[[ RECORDS SHOWN open ]]
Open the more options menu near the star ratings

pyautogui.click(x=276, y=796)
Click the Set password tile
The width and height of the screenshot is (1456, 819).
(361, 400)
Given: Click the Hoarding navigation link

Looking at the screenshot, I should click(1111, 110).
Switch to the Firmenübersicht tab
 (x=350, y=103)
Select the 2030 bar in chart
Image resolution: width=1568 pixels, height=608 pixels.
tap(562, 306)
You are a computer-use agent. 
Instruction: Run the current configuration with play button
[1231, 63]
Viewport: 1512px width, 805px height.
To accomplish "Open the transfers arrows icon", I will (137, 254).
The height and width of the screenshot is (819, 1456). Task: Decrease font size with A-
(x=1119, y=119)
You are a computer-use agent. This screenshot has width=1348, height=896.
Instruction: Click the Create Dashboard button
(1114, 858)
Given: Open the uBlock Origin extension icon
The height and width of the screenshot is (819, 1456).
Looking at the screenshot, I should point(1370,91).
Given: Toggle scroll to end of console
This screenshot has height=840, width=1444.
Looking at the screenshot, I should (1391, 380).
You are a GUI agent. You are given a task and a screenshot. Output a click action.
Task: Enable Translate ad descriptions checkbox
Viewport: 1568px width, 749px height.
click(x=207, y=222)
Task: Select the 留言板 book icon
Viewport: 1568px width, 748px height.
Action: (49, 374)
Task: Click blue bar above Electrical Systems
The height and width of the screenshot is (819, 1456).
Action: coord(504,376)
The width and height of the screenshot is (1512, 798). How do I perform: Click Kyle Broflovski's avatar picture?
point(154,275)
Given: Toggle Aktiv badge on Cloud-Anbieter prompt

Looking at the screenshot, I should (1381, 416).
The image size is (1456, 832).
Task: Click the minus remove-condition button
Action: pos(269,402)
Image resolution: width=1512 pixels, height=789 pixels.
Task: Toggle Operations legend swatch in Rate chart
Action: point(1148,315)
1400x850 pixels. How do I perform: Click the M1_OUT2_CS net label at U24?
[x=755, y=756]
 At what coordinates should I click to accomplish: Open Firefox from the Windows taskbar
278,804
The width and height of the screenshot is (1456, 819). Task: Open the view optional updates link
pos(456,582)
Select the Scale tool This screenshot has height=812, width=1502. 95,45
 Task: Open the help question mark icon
[[ RECORDS SHOWN closed ]]
» **WORK TO BE COMPLETED**: An exact copy of all the material is what is needed.

» **TASK ANSWER**:
Open the more options menu near the star ratings

pyautogui.click(x=276, y=796)
Click the Set password tile
The width and height of the screenshot is (1456, 819).
(361, 400)
Given: Click the Hoarding navigation link

Looking at the screenshot, I should click(1111, 110).
Switch to the Firmenübersicht tab
 (x=350, y=103)
Select the 2030 bar in chart
Image resolution: width=1568 pixels, height=608 pixels.
tap(562, 306)
You are a computer-use agent. 
Instruction: Run the current configuration with play button
[1231, 63]
Viewport: 1512px width, 805px height.
To accomplish "Open the transfers arrows icon", I will (137, 254).
The height and width of the screenshot is (819, 1456). Task: Decrease font size with A-
(x=1119, y=119)
You are a computer-use agent. This screenshot has width=1348, height=896.
Instruction: Click the Create Dashboard button
(1114, 858)
Given: Open the uBlock Origin extension icon
The height and width of the screenshot is (819, 1456).
Looking at the screenshot, I should point(1370,91).
Given: Toggle scroll to end of console
This screenshot has height=840, width=1444.
Looking at the screenshot, I should (1391, 380).
You are a GUI agent. You are given a task and a screenshot. Output a click action.
Task: Enable Translate ad descriptions checkbox
Viewport: 1568px width, 749px height.
click(x=207, y=222)
Task: Select the 留言板 book icon
Viewport: 1568px width, 748px height.
Action: (49, 374)
Task: Click blue bar above Electrical Systems
The height and width of the screenshot is (819, 1456).
Action: coord(504,376)
The width and height of the screenshot is (1512, 798). How do I perform: Click Kyle Broflovski's avatar picture?
point(154,275)
Given: Toggle Aktiv badge on Cloud-Anbieter prompt

Looking at the screenshot, I should (1381, 416).
The image size is (1456, 832).
Task: Click the minus remove-condition button
Action: pos(269,402)
Image resolution: width=1512 pixels, height=789 pixels.
Task: Toggle Operations legend swatch in Rate chart
Action: point(1148,315)
1400x850 pixels. How do I perform: Click the M1_OUT2_CS net label at U24?
[x=755, y=756]
 At what coordinates should I click to accomplish: Open Firefox from the Windows taskbar
278,804
The width and height of the screenshot is (1456, 819). Task: Open the view optional updates link
pos(456,582)
Select the Scale tool This screenshot has height=812, width=1502. 95,45
 Task: Open the help question mark icon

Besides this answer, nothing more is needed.